> Instructions to follow
The required output is the full listing below, reproduced word for word.

Start of The data

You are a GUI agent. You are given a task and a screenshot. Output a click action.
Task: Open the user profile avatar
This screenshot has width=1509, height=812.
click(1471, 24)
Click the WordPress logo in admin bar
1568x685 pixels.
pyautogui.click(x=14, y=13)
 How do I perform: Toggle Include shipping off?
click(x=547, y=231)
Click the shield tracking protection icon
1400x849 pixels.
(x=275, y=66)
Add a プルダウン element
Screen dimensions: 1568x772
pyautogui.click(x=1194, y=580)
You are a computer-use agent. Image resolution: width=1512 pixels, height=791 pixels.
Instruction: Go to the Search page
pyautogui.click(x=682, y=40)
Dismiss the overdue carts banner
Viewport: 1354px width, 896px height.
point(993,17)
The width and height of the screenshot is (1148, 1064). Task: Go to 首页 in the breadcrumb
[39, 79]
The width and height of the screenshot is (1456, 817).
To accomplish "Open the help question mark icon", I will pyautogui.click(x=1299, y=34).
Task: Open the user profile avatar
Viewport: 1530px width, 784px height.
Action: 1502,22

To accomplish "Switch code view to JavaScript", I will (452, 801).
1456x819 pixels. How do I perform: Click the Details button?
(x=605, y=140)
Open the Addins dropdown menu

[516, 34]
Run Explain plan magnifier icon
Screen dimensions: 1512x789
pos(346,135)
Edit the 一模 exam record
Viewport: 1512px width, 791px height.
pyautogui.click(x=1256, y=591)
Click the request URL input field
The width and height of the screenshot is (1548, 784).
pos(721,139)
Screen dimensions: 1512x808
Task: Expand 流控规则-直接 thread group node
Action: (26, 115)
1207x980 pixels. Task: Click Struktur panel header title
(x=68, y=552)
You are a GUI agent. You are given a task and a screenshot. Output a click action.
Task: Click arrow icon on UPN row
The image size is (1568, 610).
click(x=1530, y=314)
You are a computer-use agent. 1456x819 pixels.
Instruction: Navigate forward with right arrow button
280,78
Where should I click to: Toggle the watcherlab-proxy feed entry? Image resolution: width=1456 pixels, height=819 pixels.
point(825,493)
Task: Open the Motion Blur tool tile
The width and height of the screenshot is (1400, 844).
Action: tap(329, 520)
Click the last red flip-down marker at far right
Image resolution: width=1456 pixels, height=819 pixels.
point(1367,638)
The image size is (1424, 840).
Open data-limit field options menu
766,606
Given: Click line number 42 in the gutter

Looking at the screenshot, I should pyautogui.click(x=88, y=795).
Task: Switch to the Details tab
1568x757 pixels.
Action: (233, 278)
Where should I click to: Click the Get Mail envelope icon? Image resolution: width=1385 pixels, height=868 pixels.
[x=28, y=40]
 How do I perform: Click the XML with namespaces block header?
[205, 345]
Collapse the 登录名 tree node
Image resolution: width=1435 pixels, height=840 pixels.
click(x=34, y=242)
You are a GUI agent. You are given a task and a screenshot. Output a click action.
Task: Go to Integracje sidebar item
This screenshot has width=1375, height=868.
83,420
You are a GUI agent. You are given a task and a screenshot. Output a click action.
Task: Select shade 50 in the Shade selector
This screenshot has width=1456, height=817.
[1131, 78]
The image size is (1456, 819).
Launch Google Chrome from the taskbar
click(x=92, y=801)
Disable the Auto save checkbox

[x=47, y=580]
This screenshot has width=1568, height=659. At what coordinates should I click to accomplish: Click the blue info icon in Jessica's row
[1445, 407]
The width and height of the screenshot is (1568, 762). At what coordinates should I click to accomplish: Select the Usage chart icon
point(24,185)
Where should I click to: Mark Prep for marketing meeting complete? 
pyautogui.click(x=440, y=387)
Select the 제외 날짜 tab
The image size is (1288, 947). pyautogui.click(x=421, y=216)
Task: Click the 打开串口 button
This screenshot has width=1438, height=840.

End of The data

> Response for this exercise
You are a GUI agent. You are given a task and a screenshot. Output a click action.
Task: Open the user profile avatar
This screenshot has width=1509, height=812.
click(1471, 24)
Click the WordPress logo in admin bar
1568x685 pixels.
pyautogui.click(x=14, y=13)
 How do I perform: Toggle Include shipping off?
click(x=547, y=231)
Click the shield tracking protection icon
1400x849 pixels.
(x=275, y=66)
Add a プルダウン element
Screen dimensions: 1568x772
pyautogui.click(x=1194, y=580)
You are a computer-use agent. Image resolution: width=1512 pixels, height=791 pixels.
Instruction: Go to the Search page
pyautogui.click(x=682, y=40)
Dismiss the overdue carts banner
Viewport: 1354px width, 896px height.
point(993,17)
The width and height of the screenshot is (1148, 1064). Task: Go to 首页 in the breadcrumb
[39, 79]
The width and height of the screenshot is (1456, 817).
To accomplish "Open the help question mark icon", I will pyautogui.click(x=1299, y=34).
Task: Open the user profile avatar
Viewport: 1530px width, 784px height.
Action: 1502,22

To accomplish "Switch code view to JavaScript", I will (452, 801).
1456x819 pixels. How do I perform: Click the Details button?
(x=605, y=140)
Open the Addins dropdown menu

[516, 34]
Run Explain plan magnifier icon
Screen dimensions: 1512x789
pos(346,135)
Edit the 一模 exam record
Viewport: 1512px width, 791px height.
pyautogui.click(x=1256, y=591)
Click the request URL input field
The width and height of the screenshot is (1548, 784).
pos(721,139)
Screen dimensions: 1512x808
Task: Expand 流控规则-直接 thread group node
Action: (26, 115)
1207x980 pixels. Task: Click Struktur panel header title
(x=68, y=552)
You are a GUI agent. You are given a task and a screenshot. Output a click action.
Task: Click arrow icon on UPN row
The image size is (1568, 610).
click(x=1530, y=314)
You are a computer-use agent. 1456x819 pixels.
Instruction: Navigate forward with right arrow button
280,78
Where should I click to: Toggle the watcherlab-proxy feed entry? Image resolution: width=1456 pixels, height=819 pixels.
point(825,493)
Task: Open the Motion Blur tool tile
The width and height of the screenshot is (1400, 844).
Action: tap(329, 520)
Click the last red flip-down marker at far right
Image resolution: width=1456 pixels, height=819 pixels.
point(1367,638)
The image size is (1424, 840).
Open data-limit field options menu
766,606
Given: Click line number 42 in the gutter

Looking at the screenshot, I should pyautogui.click(x=88, y=795).
Task: Switch to the Details tab
1568x757 pixels.
Action: (233, 278)
Where should I click to: Click the Get Mail envelope icon? Image resolution: width=1385 pixels, height=868 pixels.
[x=28, y=40]
 How do I perform: Click the XML with namespaces block header?
[205, 345]
Collapse the 登录名 tree node
Image resolution: width=1435 pixels, height=840 pixels.
click(x=34, y=242)
You are a GUI agent. You are given a task and a screenshot. Output a click action.
Task: Go to Integracje sidebar item
This screenshot has width=1375, height=868.
83,420
You are a GUI agent. You are given a task and a screenshot. Output a click action.
Task: Select shade 50 in the Shade selector
This screenshot has width=1456, height=817.
[1131, 78]
The image size is (1456, 819).
Launch Google Chrome from the taskbar
click(x=92, y=801)
Disable the Auto save checkbox

[x=47, y=580]
This screenshot has width=1568, height=659. At what coordinates should I click to accomplish: Click the blue info icon in Jessica's row
[1445, 407]
The width and height of the screenshot is (1568, 762). At what coordinates should I click to accomplish: Select the Usage chart icon
point(24,185)
Where should I click to: Mark Prep for marketing meeting complete? 
pyautogui.click(x=440, y=387)
Select the 제외 날짜 tab
The image size is (1288, 947). pyautogui.click(x=421, y=216)
Task: Click the 打开串口 button
This screenshot has width=1438, height=840.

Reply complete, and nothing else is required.